GUEST EDITORIAL

The ethanol mistake

11/21/2013
WASHINGTON POST

Once touted as a climate-friendly renewable alternative to foreign oil, corn-based liquid ethanol has been exposed as an environmental and economic mistake. Lured by federal subsidies, Midwestern farmers have devoted millions of acres to corn that might otherwise have been devoted to soil conservation or feed-grain production.

A dead zone fed by fertilizer runoff spreads at the mouth of the Mississippi. And production costs throughout the grain-dependent U.S. food industry rise.

At the end of 2011, the ethanol industry lost a $6 billion annual tax-credit subsidy. Last week, the U.S. Environmental Protection Agency delivered another policy defeat for ethanol — which is to say, a victory for common sense.

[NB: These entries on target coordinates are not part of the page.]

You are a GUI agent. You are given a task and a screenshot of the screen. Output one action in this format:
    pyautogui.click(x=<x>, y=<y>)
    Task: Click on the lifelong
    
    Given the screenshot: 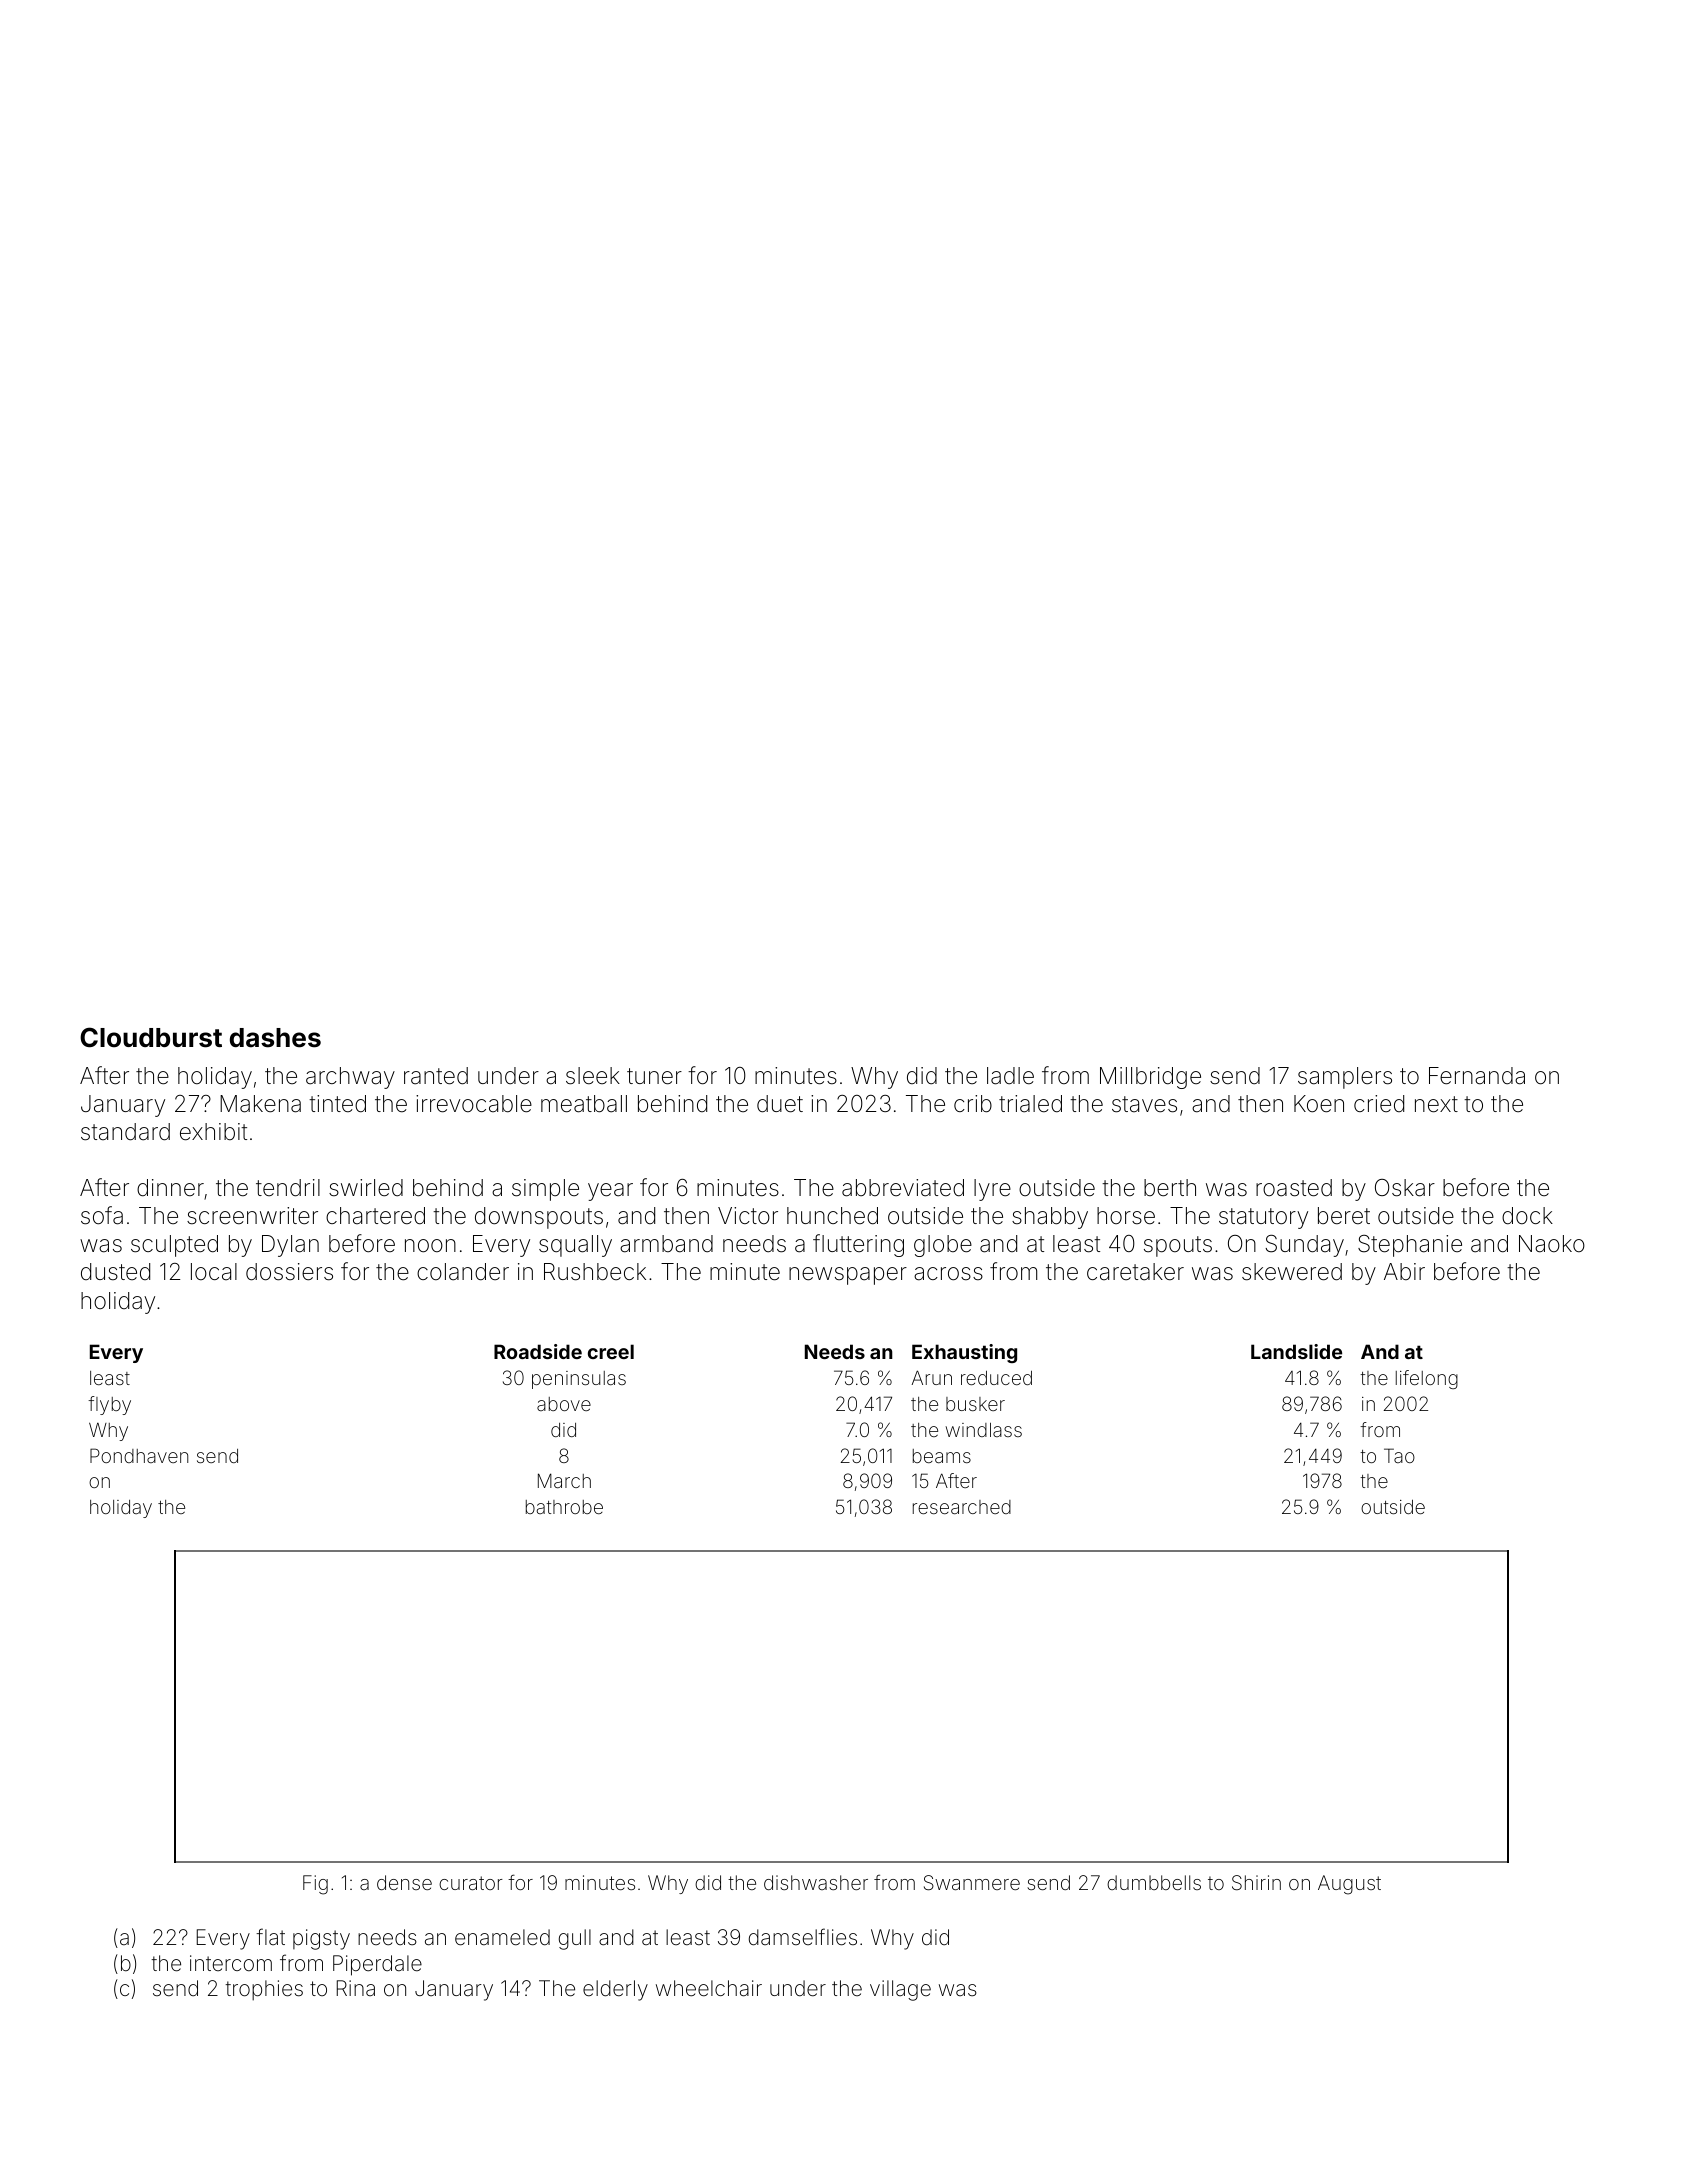 What is the action you would take?
    pyautogui.click(x=1427, y=1379)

The EPA proposes a cut in the amount of ethanol the nation’s refiners must add to the fuel supply in 2014, from 18.15 billion gallons of ethanol called for in current law to a new target of 15 billion to 15.52 billion gallons. The downward revision is the first such reduction since Congress enacted the Renewable Fuel Standard (RFS) in 2007.

At that time, gasoline consumption was high and rising. It seemed reasonable to put the country on course to blend 36 billion gallons of ethanol into motor fuel by 2022, as the RFS statute did.

But changes in motorists’ habits and advances in fuel economy have made that objective unrealistic. Driving and motor-fuel use have plateaued.

Mixing more ethanol into a fixed or shrinking pool of fuel would bump up against the capacity of engines to burn it, as well as the capacity of the distribution network to pump it. Rather than hit this so-called blend wall, the EPA wisely decided to scale back the ethanol mandate.

Expect to hear from the ethanol lobby about how this is a victory for their rivals in the Big Oil and Big Grocery lobbies — which it is. The former has no interest in federal subsidy of a rival fuel; the latter would like less competition for access to grain. But that doesn’t mean their arguments are without merit.

The public benefits of ethanol subsidies do not offset the market distortions or outweigh the costs. The only flaw in the EPA’s announcement is that it doesn’t go far enough.

Partly, this is because the EPA only has authority to waive the legal mandate for a year. And partly, it’s because “biofuels are a key part of the Obama Administration’s … energy strategy,” EPA Administrator Gina McCarthy says.

What’s really needed is repeal of the ethanol mandate, which was enacted in a different time, on the basis of projections about energy markets that have not panned out. More-efficient fuel conservation measures, such as a gasoline tax increase, would let broad incentives, not politics, determine the best way to move vehicles while meeting energy security and environmental goals.